HB1411 is described by the NEA like this...
It requires school districts to notify their ESP employees on or before the last day of school, each year, whether or not that employee will or will not have a job the next school year. That is all the bill does.
They go on to point out that some districts do this already under collective bargaining agreements. That means the union makes them do it. So the union would like to make sure anyone not under an agreement, or anyone who does not have this agreement gets it. But why is that a potential problem?
For the answer we consult the NH House Republican Pink sheet which says
This bill would limit the flexibility of school districts by guaranteeing employment of support personnel prior to the school districts workload analysis of the coming school year. These are tax dollars and should not be earmarked to guarantee public employment in advance of the determination that public service is needed.
So the union is asking teachers to email and call State Senators to vote for HB 1411 to lock in taxpayer money in the name of 'fairness' for the 'lowest paid employees,' which sounds warm and fuzzy, but coming from the NEA makes my blood run cold.
During these hard times people should know as soon as possible whether they have a job.
Just like you or I, who could get fired tomorrow without notice? No. Like you or I who can't take a job over the summer to supplement our income? No, these are educational staff. They help teach our children! They are special. They have to know.
No, actually , they don't.
But I'm picturing future contracts with unions getting their hand on these folks and etching the provisions in stone across the state in places that cannot possibly afford to promise money to people they may not be able to afford come September.
Maybe I can make it clearer. Think lawsuits. Think taxpayer funded lawsuits as your town defends itself for having to fire low wage school employees, it in good faith either do not need or cannot afford but that by law had to promise a job before they really knew if they needed it. So do they keep people at your expense they can't afford, or fire them just in case? And what happens when they need them back and hire someone else?
And while the proponents are promising that this bill is harmless, this just complicates the problem already created by the lamprey/vampire like relationship between taxpayers and their municipalities and public sector unions. Why in the name of all that makes sense do we have public sector unions?

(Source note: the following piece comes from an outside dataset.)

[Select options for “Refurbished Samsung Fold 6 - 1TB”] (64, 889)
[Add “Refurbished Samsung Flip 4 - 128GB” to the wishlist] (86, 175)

I'd like to see a few bills next session that break up public sector union power and make it easier for towns to dump their unions. An outright repeal would make me happy. No offense to the people employed with them, all good folks for the most part, but the pension problems and protected wage growth--which always exceeds private sector averages--is unsustainable and operates outside price and cost pressures. There are hundreds of reasons why public sector unions are a bad idea, but here's just one more. Unemployment. When there is no money, as in NO MONEY, the union will cut you loose to protect their contracts and power. They don't care about workers, just the union. And when you go to collect a pension there is no money for, what do you do, file a lawsuit that will cost more money they already don't have?
So on Tuesday I suspect the liberal meat puppets in the State Senate will pass this 'seemingly harmless' bill, taking more choices and power away from towns and cities and giving it to unions and lawyers. And we should not be surprised if they do. It has been the hallmark of the past few years of democrat rule in New Hampshire, a tenure that cannot come to an end soon enough.